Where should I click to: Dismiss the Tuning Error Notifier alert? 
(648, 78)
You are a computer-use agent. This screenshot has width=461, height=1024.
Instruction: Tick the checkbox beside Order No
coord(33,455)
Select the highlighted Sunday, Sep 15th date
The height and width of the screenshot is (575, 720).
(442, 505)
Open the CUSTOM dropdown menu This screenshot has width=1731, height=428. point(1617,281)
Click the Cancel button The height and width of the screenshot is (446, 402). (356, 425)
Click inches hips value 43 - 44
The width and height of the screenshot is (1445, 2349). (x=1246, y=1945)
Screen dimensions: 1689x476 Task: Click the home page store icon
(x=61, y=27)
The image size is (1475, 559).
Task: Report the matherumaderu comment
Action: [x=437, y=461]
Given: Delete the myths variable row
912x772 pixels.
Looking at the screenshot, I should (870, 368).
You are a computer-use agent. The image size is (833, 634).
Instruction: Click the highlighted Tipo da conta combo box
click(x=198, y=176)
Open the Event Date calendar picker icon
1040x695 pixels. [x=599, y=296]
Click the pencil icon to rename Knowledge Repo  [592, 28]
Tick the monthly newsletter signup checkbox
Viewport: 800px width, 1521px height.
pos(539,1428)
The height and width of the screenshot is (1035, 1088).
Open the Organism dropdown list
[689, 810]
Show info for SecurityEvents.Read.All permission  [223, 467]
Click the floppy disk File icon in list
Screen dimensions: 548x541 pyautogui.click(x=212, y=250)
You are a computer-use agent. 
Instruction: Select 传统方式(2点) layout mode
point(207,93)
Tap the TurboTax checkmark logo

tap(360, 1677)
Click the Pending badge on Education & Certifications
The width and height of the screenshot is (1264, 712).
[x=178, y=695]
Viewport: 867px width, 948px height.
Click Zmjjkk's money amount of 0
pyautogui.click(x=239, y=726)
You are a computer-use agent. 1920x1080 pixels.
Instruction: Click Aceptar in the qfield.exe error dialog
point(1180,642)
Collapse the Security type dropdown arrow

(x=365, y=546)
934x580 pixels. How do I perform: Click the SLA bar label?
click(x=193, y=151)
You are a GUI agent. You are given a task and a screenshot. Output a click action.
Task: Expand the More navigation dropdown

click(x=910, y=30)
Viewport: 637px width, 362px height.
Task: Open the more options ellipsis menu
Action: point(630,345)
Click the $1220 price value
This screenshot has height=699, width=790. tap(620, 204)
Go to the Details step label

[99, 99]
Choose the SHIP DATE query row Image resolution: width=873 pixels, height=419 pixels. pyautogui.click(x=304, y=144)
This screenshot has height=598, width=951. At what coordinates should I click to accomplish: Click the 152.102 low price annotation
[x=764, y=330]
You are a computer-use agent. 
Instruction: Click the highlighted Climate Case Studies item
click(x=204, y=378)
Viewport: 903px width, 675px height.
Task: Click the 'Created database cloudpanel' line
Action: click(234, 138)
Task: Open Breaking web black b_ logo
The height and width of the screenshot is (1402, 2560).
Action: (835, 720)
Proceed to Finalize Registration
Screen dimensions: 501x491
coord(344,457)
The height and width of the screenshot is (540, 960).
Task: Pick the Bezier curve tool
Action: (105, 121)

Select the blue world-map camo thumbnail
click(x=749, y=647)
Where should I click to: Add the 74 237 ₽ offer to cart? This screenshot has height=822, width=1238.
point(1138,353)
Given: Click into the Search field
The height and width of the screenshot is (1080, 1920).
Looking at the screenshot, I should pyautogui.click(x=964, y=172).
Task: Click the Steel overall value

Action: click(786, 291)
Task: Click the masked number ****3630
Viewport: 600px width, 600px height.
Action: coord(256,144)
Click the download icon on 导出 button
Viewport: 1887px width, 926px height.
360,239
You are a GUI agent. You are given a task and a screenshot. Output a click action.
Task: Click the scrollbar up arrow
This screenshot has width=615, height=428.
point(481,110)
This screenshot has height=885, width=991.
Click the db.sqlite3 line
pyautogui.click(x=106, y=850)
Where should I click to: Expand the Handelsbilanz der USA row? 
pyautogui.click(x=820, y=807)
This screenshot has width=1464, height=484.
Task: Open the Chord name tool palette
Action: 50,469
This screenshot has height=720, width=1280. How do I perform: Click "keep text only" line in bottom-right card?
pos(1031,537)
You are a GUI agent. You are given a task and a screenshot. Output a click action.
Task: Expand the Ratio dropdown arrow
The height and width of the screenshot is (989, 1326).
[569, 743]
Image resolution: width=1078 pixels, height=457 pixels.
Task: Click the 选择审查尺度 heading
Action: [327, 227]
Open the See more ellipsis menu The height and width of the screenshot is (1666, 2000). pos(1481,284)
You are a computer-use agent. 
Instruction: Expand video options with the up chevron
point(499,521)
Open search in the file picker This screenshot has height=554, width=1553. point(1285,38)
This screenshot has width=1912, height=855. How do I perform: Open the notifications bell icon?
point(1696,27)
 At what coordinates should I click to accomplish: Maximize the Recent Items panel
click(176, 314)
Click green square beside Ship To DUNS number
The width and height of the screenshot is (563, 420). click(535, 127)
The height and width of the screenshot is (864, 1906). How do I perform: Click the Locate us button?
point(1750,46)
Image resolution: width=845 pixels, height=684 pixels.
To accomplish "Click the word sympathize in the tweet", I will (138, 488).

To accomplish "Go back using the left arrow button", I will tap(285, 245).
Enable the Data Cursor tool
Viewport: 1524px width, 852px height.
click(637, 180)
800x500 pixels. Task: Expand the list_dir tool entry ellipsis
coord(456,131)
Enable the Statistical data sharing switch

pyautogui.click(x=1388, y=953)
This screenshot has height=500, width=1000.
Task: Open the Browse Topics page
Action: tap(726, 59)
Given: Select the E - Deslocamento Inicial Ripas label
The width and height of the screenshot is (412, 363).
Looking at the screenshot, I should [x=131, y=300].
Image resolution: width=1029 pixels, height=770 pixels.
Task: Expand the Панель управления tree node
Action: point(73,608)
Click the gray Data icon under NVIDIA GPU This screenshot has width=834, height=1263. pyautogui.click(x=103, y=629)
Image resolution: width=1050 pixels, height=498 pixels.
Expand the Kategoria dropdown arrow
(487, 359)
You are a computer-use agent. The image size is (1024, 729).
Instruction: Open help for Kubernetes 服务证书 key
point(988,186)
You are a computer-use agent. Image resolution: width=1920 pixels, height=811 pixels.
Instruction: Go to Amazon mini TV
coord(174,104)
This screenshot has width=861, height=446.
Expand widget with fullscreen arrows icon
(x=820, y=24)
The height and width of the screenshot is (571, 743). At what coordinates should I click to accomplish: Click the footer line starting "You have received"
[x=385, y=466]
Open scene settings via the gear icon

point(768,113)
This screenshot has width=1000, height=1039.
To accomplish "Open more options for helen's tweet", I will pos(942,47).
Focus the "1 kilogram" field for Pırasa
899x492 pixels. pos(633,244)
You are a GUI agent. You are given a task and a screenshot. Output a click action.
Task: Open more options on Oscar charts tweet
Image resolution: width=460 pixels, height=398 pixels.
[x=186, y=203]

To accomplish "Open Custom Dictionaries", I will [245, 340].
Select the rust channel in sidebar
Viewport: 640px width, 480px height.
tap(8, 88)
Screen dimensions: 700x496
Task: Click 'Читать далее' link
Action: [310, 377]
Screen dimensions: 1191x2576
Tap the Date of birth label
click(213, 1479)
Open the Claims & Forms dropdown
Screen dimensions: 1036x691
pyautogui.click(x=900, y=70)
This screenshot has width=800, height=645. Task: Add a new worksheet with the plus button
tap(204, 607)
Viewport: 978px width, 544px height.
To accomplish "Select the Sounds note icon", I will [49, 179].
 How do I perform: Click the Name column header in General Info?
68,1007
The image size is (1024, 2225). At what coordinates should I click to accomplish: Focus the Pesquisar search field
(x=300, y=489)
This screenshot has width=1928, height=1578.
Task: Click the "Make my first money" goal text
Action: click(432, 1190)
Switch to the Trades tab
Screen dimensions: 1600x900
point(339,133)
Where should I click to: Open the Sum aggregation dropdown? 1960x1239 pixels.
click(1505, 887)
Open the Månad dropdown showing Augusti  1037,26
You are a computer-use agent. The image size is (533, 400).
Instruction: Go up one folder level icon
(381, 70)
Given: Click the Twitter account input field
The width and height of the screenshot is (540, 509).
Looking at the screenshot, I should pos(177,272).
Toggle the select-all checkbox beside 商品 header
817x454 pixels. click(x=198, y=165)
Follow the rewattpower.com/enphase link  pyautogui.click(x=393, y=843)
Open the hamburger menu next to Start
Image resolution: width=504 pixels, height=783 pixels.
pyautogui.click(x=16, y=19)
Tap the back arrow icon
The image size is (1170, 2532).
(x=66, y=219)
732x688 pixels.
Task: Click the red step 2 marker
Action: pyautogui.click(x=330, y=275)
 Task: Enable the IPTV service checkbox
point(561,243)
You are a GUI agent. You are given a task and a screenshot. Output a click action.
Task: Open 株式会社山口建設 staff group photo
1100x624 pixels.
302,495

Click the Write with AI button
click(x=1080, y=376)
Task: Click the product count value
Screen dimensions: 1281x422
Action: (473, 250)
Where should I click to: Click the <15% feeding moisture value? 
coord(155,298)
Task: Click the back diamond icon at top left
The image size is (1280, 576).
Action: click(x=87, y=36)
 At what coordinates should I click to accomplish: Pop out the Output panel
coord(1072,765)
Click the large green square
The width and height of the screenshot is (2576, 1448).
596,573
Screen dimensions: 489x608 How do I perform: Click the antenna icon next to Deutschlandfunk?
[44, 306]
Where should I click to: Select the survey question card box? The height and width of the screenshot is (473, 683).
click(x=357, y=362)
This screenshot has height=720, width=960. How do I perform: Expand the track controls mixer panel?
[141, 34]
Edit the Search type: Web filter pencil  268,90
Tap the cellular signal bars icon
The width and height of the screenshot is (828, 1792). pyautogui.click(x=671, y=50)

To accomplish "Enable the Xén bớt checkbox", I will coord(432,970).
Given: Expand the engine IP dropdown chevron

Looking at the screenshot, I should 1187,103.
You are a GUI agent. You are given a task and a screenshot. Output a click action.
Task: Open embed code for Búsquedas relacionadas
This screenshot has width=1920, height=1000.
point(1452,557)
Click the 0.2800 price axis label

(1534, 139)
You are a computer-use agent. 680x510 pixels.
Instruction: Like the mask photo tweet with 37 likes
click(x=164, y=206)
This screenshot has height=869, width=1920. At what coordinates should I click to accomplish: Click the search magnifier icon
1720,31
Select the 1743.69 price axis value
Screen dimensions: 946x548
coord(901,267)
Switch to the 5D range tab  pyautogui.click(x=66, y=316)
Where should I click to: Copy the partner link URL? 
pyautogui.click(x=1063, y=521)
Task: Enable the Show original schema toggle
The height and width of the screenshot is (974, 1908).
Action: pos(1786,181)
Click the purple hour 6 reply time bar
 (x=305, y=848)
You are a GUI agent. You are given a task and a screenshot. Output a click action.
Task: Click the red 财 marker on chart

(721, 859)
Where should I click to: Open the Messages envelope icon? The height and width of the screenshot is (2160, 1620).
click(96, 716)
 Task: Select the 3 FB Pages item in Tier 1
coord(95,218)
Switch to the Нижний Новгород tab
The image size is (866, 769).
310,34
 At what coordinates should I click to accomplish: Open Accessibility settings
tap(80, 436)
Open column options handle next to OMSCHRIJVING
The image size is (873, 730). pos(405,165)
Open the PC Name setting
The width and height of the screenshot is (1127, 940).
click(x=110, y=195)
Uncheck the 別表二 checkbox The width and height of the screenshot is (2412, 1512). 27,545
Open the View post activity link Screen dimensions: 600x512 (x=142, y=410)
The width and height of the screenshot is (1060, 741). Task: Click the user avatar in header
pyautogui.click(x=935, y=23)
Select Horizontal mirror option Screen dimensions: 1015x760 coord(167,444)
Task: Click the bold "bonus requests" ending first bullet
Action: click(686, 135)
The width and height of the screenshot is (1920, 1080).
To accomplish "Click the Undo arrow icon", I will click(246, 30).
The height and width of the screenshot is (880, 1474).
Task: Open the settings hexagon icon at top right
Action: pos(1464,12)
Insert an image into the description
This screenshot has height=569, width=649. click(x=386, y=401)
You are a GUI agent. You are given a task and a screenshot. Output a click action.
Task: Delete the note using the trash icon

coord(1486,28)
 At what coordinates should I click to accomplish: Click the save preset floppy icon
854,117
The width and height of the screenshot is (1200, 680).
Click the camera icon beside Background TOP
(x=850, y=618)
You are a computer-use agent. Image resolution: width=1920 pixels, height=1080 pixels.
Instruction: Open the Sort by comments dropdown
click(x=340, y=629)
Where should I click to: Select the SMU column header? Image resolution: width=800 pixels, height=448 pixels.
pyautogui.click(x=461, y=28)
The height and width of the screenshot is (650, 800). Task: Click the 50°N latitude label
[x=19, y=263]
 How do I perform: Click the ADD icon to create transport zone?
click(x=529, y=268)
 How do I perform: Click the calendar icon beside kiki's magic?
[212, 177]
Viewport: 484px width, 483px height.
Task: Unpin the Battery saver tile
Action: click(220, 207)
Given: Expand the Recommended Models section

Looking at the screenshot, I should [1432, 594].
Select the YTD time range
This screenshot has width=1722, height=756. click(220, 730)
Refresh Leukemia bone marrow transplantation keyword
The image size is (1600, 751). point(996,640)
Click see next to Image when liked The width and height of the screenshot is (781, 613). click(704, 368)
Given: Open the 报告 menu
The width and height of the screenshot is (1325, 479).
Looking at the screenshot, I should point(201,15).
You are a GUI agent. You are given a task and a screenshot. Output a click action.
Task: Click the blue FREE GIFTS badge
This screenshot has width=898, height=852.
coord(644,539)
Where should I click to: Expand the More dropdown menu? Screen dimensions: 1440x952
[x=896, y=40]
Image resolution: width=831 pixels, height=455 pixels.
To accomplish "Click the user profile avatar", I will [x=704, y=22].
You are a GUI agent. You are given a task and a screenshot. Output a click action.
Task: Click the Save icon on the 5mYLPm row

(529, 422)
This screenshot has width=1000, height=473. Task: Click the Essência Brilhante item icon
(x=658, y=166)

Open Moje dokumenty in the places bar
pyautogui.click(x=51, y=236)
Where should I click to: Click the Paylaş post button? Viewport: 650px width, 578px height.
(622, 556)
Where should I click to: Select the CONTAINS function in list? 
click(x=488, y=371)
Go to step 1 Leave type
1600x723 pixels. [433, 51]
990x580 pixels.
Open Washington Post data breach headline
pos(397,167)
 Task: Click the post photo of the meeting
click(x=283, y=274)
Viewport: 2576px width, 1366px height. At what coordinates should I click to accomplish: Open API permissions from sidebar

========================================

Please set down these lines word for word, starting at the first line and ending at the line that contains "The width and height of the screenshot is (1445, 2349).", with both of those lines included.

Where should I click to: Dismiss the Tuning Error Notifier alert? 
(648, 78)
You are a computer-use agent. This screenshot has width=461, height=1024.
Instruction: Tick the checkbox beside Order No
coord(33,455)
Select the highlighted Sunday, Sep 15th date
The height and width of the screenshot is (575, 720).
(442, 505)
Open the CUSTOM dropdown menu This screenshot has width=1731, height=428. point(1617,281)
Click the Cancel button The height and width of the screenshot is (446, 402). (356, 425)
Click inches hips value 43 - 44
The width and height of the screenshot is (1445, 2349). (x=1246, y=1945)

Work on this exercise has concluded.